**ESTRATTO DEL MATERIALE**
────────────────────

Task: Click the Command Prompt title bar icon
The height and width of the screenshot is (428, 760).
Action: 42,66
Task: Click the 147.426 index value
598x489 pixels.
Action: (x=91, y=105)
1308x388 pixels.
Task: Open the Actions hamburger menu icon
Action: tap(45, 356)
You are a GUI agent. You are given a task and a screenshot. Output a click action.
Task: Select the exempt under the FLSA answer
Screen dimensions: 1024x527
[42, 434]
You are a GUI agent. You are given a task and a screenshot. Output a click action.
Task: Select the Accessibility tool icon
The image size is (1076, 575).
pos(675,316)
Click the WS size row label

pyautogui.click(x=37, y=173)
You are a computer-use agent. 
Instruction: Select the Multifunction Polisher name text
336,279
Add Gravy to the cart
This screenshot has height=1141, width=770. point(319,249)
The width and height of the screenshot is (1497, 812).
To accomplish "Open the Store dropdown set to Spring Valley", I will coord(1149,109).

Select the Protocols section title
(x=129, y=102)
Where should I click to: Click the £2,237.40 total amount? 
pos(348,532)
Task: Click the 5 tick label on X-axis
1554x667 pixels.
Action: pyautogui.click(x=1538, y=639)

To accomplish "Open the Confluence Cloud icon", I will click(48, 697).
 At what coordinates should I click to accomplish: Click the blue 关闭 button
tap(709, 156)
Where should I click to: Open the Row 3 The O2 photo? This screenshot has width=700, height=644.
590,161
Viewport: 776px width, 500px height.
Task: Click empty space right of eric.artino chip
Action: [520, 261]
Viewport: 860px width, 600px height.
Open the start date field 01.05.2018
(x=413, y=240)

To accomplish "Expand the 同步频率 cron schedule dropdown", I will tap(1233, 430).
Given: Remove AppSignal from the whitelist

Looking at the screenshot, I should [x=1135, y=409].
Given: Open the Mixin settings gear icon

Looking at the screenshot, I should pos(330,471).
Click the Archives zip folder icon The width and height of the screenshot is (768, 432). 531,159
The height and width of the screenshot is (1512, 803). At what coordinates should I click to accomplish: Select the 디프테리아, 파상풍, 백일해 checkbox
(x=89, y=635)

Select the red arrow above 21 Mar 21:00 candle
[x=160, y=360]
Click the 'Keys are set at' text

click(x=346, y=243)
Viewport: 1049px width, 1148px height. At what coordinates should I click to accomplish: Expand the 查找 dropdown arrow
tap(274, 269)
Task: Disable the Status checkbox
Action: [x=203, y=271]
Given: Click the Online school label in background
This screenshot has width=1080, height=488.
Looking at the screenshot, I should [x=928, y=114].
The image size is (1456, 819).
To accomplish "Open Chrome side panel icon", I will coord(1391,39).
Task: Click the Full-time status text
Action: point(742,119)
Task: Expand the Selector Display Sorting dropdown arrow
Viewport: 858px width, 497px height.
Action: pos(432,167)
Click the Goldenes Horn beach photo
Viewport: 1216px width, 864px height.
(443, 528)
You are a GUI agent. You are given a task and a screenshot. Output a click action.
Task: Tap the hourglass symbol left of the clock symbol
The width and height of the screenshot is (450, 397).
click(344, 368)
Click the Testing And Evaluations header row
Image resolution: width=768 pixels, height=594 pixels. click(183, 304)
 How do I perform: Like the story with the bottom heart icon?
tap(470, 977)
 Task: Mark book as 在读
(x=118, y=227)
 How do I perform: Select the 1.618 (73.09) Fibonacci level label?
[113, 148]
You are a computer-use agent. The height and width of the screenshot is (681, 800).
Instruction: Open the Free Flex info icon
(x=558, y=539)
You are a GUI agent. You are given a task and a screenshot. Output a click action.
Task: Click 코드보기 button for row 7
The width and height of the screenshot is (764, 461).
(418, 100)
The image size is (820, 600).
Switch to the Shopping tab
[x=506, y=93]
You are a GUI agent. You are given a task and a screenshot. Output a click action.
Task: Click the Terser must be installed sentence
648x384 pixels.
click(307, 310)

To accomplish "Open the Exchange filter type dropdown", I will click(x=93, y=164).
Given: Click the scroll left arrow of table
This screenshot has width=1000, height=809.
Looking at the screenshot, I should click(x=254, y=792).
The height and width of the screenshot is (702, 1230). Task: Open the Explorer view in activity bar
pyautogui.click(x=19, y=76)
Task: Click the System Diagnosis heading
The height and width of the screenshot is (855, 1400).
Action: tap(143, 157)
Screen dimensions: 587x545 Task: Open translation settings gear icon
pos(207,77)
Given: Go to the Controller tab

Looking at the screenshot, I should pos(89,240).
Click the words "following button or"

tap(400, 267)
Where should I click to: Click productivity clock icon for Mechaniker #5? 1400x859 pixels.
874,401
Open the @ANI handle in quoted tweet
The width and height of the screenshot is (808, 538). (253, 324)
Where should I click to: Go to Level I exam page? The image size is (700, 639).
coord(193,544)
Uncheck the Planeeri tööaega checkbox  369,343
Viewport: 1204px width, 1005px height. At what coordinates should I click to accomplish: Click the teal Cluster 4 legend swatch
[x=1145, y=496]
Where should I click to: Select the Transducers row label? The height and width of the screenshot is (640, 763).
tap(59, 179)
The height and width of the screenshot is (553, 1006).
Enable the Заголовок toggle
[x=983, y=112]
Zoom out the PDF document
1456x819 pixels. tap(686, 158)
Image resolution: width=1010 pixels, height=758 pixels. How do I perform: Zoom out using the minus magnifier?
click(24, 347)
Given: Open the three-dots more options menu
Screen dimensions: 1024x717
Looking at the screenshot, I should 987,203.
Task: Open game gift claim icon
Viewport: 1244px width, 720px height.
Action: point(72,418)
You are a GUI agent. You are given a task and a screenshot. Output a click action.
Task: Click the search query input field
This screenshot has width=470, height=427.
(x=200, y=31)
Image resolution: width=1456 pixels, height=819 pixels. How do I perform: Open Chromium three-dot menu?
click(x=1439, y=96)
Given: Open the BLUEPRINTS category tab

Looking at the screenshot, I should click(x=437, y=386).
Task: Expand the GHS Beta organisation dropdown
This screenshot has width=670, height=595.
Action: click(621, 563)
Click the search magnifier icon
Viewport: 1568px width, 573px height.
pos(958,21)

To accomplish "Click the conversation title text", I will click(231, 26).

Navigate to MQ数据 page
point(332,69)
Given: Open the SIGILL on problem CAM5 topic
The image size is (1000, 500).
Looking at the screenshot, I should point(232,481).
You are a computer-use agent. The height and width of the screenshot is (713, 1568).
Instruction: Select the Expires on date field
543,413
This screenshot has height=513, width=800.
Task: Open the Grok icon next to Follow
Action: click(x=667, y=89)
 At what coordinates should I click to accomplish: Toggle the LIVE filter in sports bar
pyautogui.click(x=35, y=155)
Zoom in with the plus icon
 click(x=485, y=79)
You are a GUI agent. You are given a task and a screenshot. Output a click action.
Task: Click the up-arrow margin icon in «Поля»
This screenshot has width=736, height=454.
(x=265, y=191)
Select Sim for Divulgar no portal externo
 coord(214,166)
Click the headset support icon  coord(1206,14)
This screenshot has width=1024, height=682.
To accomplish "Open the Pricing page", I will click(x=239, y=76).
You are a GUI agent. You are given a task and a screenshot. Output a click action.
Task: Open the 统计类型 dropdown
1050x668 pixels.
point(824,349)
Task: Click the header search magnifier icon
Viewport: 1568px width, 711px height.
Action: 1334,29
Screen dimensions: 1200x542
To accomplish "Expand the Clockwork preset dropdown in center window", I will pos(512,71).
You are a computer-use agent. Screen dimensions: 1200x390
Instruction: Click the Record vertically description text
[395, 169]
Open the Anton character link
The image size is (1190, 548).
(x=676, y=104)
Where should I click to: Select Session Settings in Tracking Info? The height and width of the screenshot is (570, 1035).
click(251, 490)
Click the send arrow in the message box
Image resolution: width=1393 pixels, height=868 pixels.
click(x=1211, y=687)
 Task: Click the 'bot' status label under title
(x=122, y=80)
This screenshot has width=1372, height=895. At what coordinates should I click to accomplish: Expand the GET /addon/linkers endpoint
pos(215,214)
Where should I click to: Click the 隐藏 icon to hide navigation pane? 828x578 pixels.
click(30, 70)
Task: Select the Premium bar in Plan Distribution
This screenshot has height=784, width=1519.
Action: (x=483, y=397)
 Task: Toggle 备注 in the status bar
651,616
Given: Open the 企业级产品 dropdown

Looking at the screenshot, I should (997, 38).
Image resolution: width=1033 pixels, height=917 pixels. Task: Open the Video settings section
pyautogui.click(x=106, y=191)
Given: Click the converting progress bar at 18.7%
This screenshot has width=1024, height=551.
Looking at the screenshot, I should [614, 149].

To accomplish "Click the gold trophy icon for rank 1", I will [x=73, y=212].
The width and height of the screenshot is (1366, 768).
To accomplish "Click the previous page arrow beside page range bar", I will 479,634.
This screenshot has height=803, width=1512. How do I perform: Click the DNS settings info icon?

────────────────────

**OBIETTIVO**
Trascrivi come tabella Markdown le righe del materiale qui sopra, cominciando dalla riga che contiene "Where should I click to: Click the £2,237.40" e fermandoti dopo quella che contiene "tap(709, 156)". Usa le colonne «N» per il numero progressivo e «Riga» per il testo, e salta le righe vuote.

**RISPOSTA CORRETTA**
| N | Riga |
|---|---|
| 1 | Where should I click to: Click the £2,237.40 total amount?  |
| 2 | pos(348,532) |
| 3 | Task: Click the 5 tick label on X-axis |
| 4 | 1554x667 pixels. |
| 5 | Action: pyautogui.click(x=1538, y=639) |
| 6 | To accomplish "Open the Confluence Cloud icon", I will click(48, 697). |
| 7 |  At what coordinates should I click to accomplish: Click the blue 关闭 button |
| 8 | tap(709, 156) |